(Stored entries)
..........

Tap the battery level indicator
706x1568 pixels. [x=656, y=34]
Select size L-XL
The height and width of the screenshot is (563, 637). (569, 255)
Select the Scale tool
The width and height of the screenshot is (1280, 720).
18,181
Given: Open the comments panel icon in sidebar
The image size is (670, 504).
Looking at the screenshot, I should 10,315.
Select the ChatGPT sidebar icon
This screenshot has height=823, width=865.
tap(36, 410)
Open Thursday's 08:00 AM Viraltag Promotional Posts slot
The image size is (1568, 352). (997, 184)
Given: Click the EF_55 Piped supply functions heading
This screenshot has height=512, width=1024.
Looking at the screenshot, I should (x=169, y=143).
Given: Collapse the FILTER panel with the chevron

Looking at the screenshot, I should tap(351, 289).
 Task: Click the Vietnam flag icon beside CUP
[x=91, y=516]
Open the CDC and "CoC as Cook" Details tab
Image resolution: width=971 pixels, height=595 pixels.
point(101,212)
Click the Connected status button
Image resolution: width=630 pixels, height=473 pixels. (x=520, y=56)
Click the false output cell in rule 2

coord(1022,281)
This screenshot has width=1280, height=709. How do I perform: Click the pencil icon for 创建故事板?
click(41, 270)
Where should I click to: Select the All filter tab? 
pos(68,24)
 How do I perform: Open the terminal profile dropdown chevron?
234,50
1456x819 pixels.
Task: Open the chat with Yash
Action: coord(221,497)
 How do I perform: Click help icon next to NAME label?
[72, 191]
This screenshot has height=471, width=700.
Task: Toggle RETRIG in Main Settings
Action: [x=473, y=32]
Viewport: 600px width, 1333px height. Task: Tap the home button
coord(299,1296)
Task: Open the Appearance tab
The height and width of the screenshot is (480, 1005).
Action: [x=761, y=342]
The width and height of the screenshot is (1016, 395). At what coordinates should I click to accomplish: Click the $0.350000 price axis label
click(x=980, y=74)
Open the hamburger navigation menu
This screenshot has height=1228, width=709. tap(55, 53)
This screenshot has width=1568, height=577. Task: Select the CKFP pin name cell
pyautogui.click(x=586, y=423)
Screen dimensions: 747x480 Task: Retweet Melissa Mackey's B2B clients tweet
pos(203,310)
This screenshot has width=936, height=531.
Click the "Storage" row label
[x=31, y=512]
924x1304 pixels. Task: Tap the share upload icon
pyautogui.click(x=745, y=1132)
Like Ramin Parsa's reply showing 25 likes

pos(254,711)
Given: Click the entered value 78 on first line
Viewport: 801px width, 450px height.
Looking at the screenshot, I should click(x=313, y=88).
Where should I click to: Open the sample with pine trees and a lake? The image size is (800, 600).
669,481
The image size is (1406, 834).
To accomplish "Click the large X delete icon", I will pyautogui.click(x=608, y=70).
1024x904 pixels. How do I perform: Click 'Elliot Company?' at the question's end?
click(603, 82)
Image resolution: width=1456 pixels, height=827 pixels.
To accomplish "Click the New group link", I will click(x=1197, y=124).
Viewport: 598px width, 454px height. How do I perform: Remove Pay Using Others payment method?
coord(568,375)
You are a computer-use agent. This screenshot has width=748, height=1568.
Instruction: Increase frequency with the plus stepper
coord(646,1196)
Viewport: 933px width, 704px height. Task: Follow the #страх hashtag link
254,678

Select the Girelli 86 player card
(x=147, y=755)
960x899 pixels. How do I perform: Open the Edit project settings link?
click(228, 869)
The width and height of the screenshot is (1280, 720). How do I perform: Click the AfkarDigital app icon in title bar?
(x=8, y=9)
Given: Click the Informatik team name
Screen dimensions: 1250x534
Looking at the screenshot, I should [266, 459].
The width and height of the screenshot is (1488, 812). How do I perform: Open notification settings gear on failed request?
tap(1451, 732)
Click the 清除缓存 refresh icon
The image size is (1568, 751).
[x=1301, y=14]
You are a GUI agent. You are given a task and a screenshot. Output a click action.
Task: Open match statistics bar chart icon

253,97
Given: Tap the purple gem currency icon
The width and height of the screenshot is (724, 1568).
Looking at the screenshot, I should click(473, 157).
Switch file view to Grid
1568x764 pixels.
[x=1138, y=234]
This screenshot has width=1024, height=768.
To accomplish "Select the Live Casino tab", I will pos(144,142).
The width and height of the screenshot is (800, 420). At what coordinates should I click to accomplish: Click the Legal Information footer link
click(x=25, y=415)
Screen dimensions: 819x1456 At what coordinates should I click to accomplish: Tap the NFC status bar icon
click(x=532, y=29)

..........

• Task: Wherever the word "will" appears in a line of the data, copy that line.

• Problem solution:
To accomplish "Click the large X delete icon", I will pyautogui.click(x=608, y=70).
To accomplish "Click the New group link", I will click(x=1197, y=124).
To accomplish "Select the Live Casino tab", I will pos(144,142).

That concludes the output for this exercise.